- The task:
Translate this sentence from the baseball article below into Spanish: "Replays showed what everyone knew to be so."

*** Article ***

So what was the bigger surprise, the Yankees torching Felix Hernández on Monday night or Stephen Drew coming through with two clutch hits on Tuesday night? Well, let’s just say that if you were to play that exacta at Pimlico, you’d be buying drinks that night.
CC Sabathia and Seattle’s Mike Montgomery came out strong, trading zeros over the first two innings, but things got a bit crazy in the top of the third. With one out and a 3-2 count, Brett Gardner fouled off four straight pitches before getting fooled by the tenth pitch of the at bat. He tried to check his swing, but his bat clearly broke the plane of the plate. Gardner lowered his head and took two steps across the plate towards the Yankee dugout, but then home plate umpire Mike DiMuro sent him to first. Ball four.
Replays showed what everyone knew to be so. Gardner had struck out, but instead he was trotting to first base, and Seattle manager Lloyd McClendon wasn’t happy. Even amateur lip readers were able to easily make out his loud complaint, “He was going back to the dugout!” Well, now he was standing on first.
Two batters later it was Alex Rodríguez’s turn to stir the pot a bit. A-Rod checked his swing on another 3-2 pitch, and again the Yankees received the benefit of the doubt. It was ball four. (It should be noted that these were two different umpires and that replays seemed to show that A-Rod had checked his swing.) McClendon shot out of the dugout like a George Brett and raced towards first base umpire Will Little. Little listened for about two seconds before tossing him from the game, and somewhere in the commotion someone had also ejected Mariners’ catcher Mike Zunino, so McClendon figured he’d get his money’s worth. He crossed the diamond to engage Randazzo and then had a visit with DiMuro behind the plate, yelling, spitting, and kicking at all three stops. As he finally left DiMuro and headed to the clubhouse, he gestured angrily at the three umpires in question and yelled out, “All three of you!”
It’s easy to see how a young kid like Montgomery, pitching in his first major league game, might be a little rattled by all that, so it came as no surprise when Mark Teixeira jumped on the first pitch he saw and rocketed a double down the left field line to score Gardner. The Yankees led, 1-0, and I’m sure something in the Seattle clubhouse paid the price for it.
Sabathia, meanwhile, was pitching pretty well. He gave up a single run in the bottom of the third when the M’s strung together three hits by Austin Jackson, Robinson Canó, and Nelson Cruz, but that was all. Once again Sabathia was pitching well enough to be winning, but once again he wasn’t. After the bottom of sixth, he’d be losing.

*** Excerpted records ***

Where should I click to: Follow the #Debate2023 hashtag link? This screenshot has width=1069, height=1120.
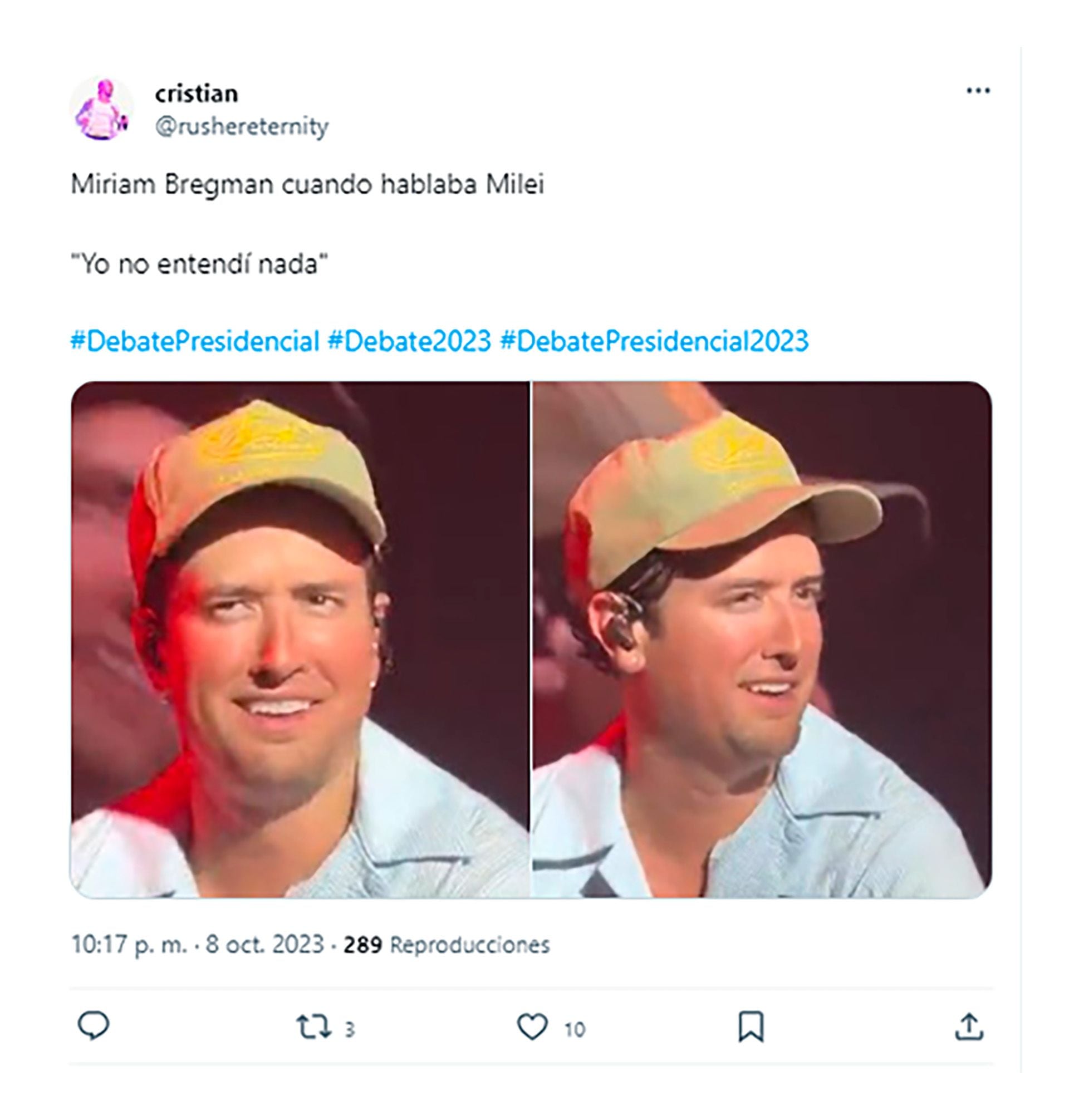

***
*** Excerpted records ***

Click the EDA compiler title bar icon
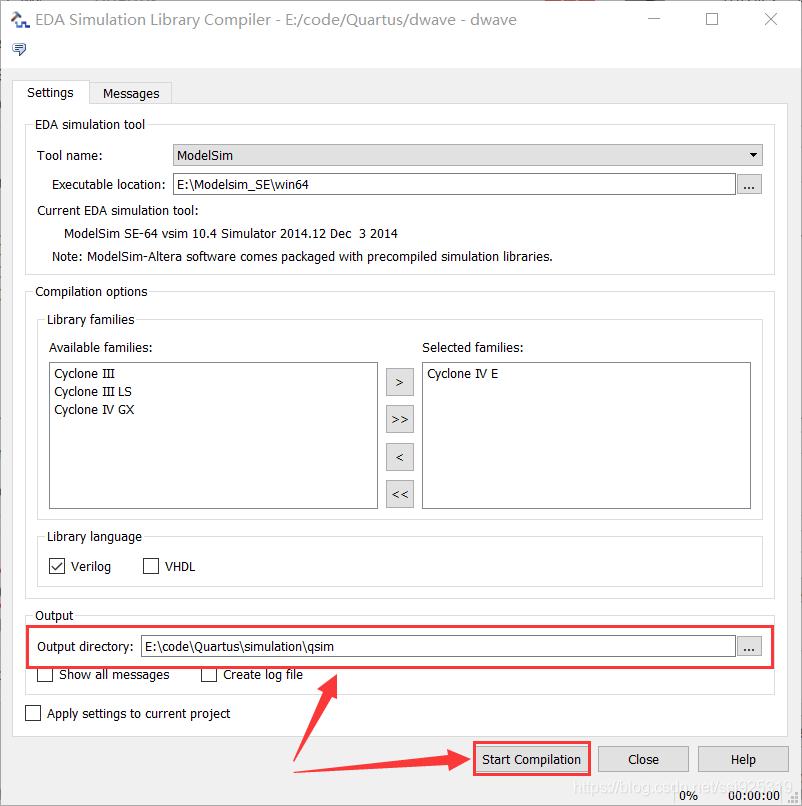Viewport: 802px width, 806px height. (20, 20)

***

- Answer to this exercise:
Las repeticiones mostraron lo que todos sabían que era cierto.